FDA notes cancer cases linked to Regeneron gout drug
Regeneron Pharmaceuticals' ($REGN) Arcalyst heads to an FDA panel next week as a new treatment for gout flare-ups after a mixed review of the drug in FDA staff documents released Friday. The drug developer is seeking an expanded approval of the drug, previously OK'd for combating rare genetic auto-inflammatory conditions, for use in certain patients with the much more common ailment.

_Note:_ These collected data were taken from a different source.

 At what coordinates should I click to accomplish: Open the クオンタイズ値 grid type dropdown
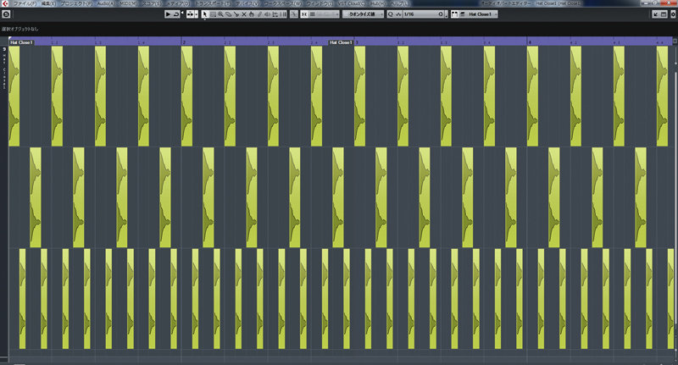point(364,14)
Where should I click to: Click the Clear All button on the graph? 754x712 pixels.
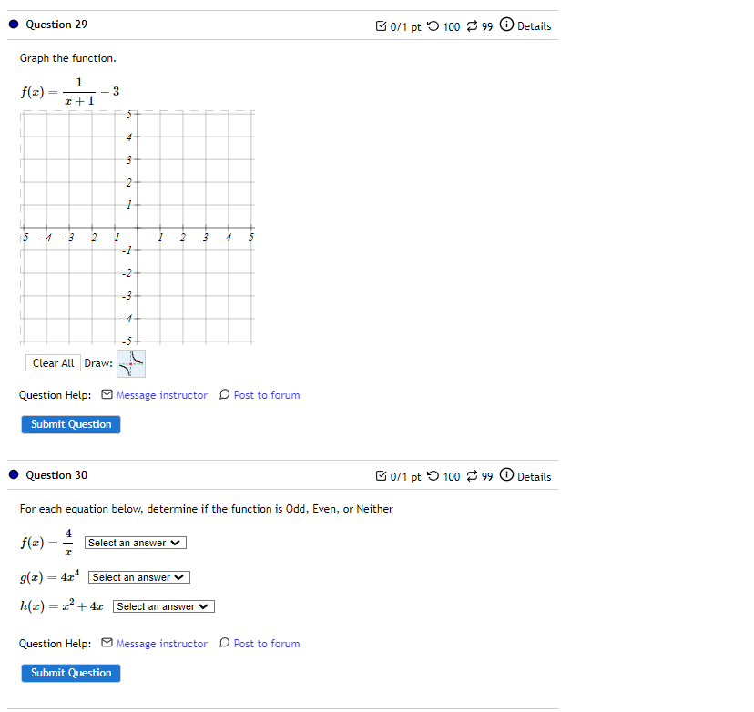point(53,362)
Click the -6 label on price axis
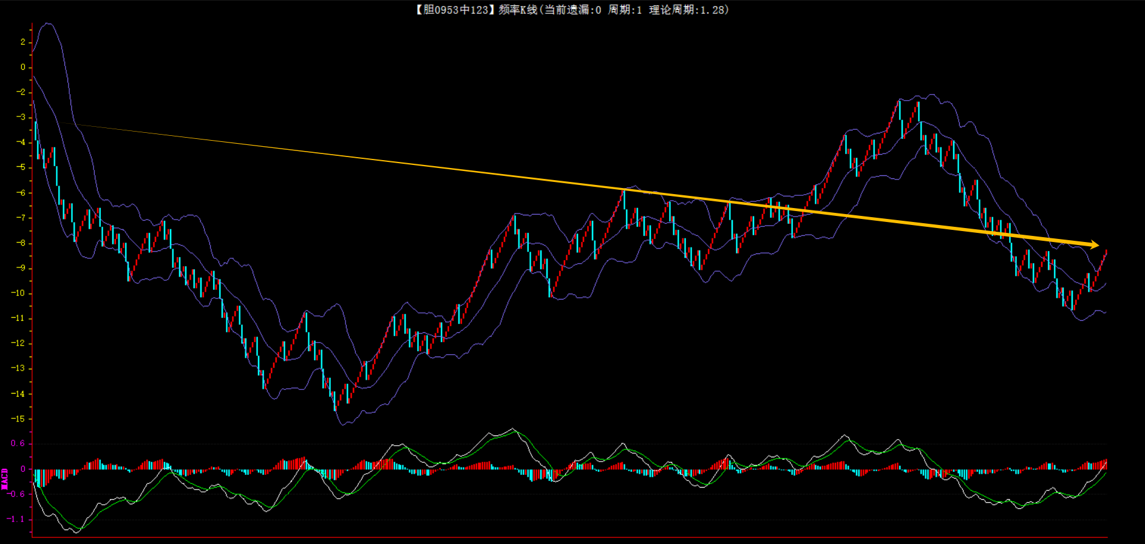Viewport: 1145px width, 544px height. [21, 192]

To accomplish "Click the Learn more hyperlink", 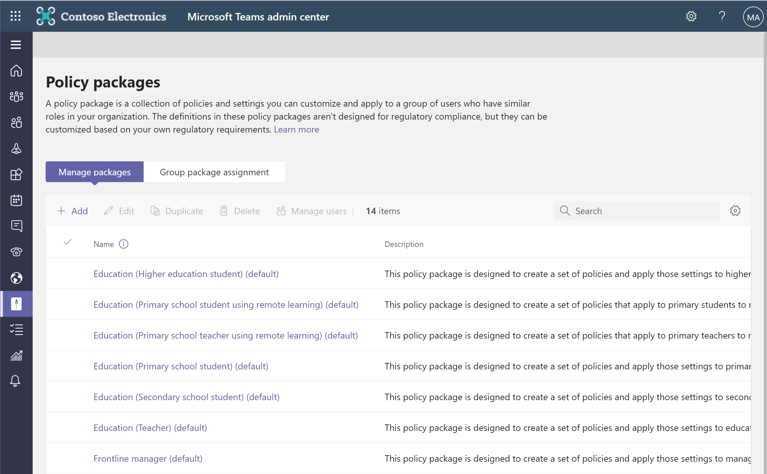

The FDA staff review questioned whether the risks of the treatment overwhelm the benefits of the drug in fighting gout flare-ups, saying that the drug provided only a "small" benefit and pointing out that 6 patients studied developed malignancies, Bloomberg reported. Regeneron wants approval for Arcalyst to treat gout patients during a 16-week period when they are open to attacks from the disease and initiating uric-acid lowering treatment.
"From an efficacy standpoint, it will be important to address whether 16 weeks provide for an adequate duration for flare prophylaxis during initiation of (uric acid-lowering therapy)," the FDA staff said in review documents, as quoted by Reuters. The news service also reported that reviewers noted that the immune-suppression of the biologic could be linked with the cancer cases, but they were uncertain whether the relatively short duration of treatment on the drug could cause malignancies.
Regeneron's shares were down 1.37% to $132.08 as of 11:57 a.m. ET today.
The additional approval for Regeneron's drug could significantly grow revenue from sales of the product, which were just $20 million last year but could jump to more than 10 times that total by 2015 with the gout indication, Bloomberg reported, citing data and analyst estimates.